» **EXERCISE BRIEF**: Report the number of lines in the data below that hold "link", without any other words.

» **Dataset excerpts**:
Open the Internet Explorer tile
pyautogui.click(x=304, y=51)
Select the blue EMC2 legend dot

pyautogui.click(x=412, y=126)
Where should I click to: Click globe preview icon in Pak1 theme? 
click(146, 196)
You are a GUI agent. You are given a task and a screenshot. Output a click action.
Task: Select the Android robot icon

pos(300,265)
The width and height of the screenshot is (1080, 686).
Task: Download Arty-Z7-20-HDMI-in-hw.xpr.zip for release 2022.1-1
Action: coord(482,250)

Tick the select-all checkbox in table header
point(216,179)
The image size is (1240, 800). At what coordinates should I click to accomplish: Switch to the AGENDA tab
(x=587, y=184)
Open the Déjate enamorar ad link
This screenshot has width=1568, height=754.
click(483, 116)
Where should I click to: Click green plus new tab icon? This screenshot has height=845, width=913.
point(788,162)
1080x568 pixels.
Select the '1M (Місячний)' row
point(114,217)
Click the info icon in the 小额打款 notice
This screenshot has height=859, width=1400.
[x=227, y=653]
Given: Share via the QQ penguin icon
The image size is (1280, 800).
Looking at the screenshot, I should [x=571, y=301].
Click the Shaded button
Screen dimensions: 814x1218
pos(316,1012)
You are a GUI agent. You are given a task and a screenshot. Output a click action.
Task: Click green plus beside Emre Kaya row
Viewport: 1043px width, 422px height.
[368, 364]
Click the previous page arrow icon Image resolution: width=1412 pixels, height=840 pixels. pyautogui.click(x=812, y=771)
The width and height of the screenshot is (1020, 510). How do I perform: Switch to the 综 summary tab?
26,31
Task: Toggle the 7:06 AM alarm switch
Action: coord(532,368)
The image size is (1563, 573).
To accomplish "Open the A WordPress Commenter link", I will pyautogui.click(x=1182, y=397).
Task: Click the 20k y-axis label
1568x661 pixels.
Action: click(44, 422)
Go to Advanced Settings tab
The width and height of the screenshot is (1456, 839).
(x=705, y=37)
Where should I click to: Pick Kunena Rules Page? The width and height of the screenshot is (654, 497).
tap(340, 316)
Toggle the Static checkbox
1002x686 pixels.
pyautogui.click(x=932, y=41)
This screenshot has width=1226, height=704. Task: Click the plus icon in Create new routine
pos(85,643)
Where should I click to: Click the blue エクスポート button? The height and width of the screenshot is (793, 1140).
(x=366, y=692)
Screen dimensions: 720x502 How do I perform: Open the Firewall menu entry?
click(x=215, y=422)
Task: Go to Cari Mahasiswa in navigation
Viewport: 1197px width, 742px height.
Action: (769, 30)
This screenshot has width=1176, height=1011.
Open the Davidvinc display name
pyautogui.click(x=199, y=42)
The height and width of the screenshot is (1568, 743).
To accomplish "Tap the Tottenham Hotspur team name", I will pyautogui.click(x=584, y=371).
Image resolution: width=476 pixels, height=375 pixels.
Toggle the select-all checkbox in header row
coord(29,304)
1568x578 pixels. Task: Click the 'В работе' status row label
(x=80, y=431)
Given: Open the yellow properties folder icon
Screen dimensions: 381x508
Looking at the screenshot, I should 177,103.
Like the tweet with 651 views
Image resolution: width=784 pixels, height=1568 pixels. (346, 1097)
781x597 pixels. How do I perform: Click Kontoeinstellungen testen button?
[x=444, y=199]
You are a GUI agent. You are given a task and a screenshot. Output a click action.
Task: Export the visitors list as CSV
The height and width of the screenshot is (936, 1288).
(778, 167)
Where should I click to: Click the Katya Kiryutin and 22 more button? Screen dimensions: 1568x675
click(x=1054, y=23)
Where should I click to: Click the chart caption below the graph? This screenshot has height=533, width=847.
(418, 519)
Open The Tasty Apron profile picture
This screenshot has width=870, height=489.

» **RESULT OF THIS EXERCISE**: 2